THE government is set to move in and plug leakages in the mining sector where minerals have been spirited out of the country, Mines and Mining Development minister Walter Chidhakwa has said.
Chidhakwa said on Monday that government was working on a raft of measures to put a stop to the smuggling of minerals and the end was near for smugglers.
“We know where the problem is and of the various cases of smuggling. We are addressing those one by one. We know there are those that do not react to a carrot, but to a stick,” he said.
“Whoever is doing it, the end is nigh. We are coming because this country is more important than you [smugglers] are.”
The measures against smuggling come at a time the country is losing billions through leakages.
Preliminary results of a study done by the Zimbabwe Economic Policy Analysis Research Unit showed that the country could have lost about $2,7 billion in illicit financial flows in the mining sector during the period 2009 to 2012.
The report attributed the illicit financial flows to gaps in the legislative framework governing the sector thereby creating opportunities for corruption and rent-seeking behaviour.

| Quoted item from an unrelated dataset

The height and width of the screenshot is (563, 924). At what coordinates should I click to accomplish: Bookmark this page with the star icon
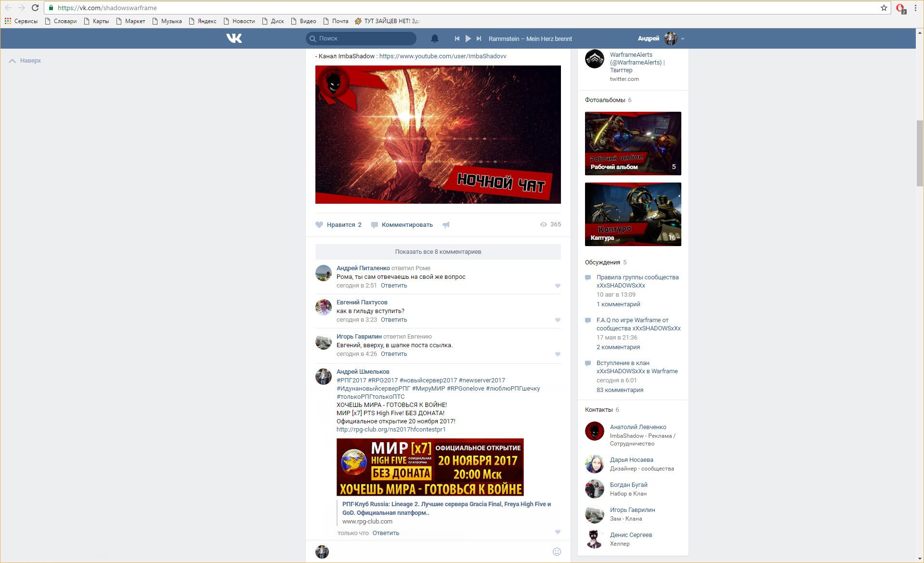pos(884,8)
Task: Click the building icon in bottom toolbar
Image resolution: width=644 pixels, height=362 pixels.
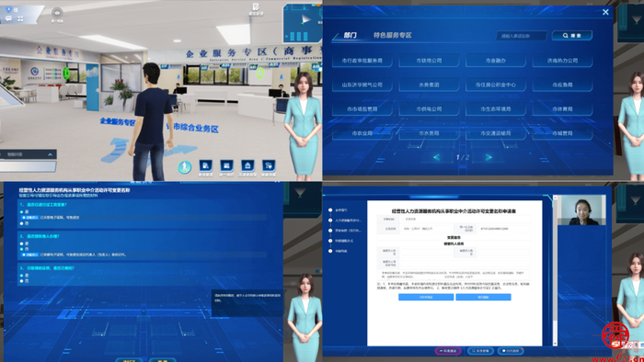Action: [247, 165]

The results showed that there was information asymmetry between government and investors in the mining sector contributing to tax avoidance through underreporting of the quantity, quality and composition of minerals.

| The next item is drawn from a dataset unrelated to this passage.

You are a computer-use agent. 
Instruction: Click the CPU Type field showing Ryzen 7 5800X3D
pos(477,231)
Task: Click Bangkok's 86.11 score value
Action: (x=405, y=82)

It said diamond trade restrictions had also undermined the transparency of diamond trading in Zimbabwe.
Chidhakwa, described by President Robert Mugabe as an “honest, hardworking young man”, has been on a crusade to bring transparency in the mining sector.
He is advocating the consolidation of the Marange diamond producers amid indication that little was flowing to Treasury coffers.
Former Finance minister Tendai Biti complained during the reign of the inclusive government that despite diamond producers increasing output, nothing was flowing to Treasury coffers forcing him to adjust his National Budgets.
Under a supervised economic reform programme by the International Monetary Fund, Zimbabwe undertook to amend the Mines and Minerals Act for the legislation to be effective in regulating the industry.
Chidhakwa said the ministry had gone through every clause of the Act and submitted its recommendations to the Attorney-
General’s Office for drafting.
He said the AG’s Office was currently working on about 200 pieces of legislation so as to comply with the new Constitution.
Government was also supposed to issue a Statutory Instrument establishing a formula for calculating dividends from entities in which the government is a shareholder. It failed to do so owing to the absence of enabling legislation.